▸ THE PROBLEM:
Scan the following material for the string "agent" and copy each line in which it appears.

▸ RECORDS SHOWN:
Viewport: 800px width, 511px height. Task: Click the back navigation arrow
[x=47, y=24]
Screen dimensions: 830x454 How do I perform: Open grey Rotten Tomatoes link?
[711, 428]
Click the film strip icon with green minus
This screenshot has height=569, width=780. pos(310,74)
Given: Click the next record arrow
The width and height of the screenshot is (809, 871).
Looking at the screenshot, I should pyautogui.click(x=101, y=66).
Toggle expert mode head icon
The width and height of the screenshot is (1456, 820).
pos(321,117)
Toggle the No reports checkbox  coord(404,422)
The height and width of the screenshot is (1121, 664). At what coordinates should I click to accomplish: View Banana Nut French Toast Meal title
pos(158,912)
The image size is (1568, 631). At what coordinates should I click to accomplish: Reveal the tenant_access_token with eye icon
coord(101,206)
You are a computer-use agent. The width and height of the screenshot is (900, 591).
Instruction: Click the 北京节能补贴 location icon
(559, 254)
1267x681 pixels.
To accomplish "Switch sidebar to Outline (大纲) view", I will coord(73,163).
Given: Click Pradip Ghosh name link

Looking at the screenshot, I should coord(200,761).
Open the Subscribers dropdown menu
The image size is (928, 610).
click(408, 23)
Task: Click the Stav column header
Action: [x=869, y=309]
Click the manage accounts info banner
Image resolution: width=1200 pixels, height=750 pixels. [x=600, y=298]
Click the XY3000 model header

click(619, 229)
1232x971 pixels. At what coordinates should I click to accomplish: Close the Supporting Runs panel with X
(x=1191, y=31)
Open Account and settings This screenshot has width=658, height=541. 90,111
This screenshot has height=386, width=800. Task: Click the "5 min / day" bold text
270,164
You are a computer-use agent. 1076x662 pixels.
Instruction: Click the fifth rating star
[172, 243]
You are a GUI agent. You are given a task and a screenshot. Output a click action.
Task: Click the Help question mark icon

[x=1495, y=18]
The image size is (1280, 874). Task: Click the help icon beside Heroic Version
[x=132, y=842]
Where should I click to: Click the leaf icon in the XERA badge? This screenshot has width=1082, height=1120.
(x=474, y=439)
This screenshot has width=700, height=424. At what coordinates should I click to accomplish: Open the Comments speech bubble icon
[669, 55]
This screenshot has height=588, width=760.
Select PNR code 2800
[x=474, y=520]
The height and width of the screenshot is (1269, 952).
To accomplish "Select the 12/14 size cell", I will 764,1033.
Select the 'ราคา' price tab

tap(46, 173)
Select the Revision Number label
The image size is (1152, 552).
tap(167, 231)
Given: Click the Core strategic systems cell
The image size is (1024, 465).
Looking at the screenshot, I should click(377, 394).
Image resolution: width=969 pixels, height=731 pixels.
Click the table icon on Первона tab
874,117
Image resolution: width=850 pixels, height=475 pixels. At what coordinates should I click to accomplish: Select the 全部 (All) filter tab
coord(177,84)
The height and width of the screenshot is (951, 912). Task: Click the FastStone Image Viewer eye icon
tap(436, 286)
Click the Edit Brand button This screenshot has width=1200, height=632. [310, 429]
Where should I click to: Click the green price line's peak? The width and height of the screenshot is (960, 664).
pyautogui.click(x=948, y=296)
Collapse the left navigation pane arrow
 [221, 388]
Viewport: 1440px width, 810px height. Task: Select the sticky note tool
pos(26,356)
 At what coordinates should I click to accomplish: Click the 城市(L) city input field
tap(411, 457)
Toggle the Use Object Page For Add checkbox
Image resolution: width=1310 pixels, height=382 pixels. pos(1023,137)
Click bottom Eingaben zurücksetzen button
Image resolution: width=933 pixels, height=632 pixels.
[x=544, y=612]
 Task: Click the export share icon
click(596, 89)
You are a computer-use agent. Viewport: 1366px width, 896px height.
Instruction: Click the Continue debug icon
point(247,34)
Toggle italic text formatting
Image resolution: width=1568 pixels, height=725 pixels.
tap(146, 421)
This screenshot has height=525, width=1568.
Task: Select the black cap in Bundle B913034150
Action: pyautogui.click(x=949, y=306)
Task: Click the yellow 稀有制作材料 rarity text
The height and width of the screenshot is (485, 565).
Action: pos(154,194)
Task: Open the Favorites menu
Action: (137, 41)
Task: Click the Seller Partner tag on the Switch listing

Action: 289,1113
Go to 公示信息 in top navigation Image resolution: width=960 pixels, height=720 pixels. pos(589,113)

▸ WRITTEN RESPONSE:
You are a computer-use agent. The width and height of the screenshot is (900, 591).
You are a computer-use agent. 1076x662 pixels.
You are a GUI agent. You are given a task and a screenshot. Output a click action.
You are a computer-use agent. Viewport: 1366px width, 896px height.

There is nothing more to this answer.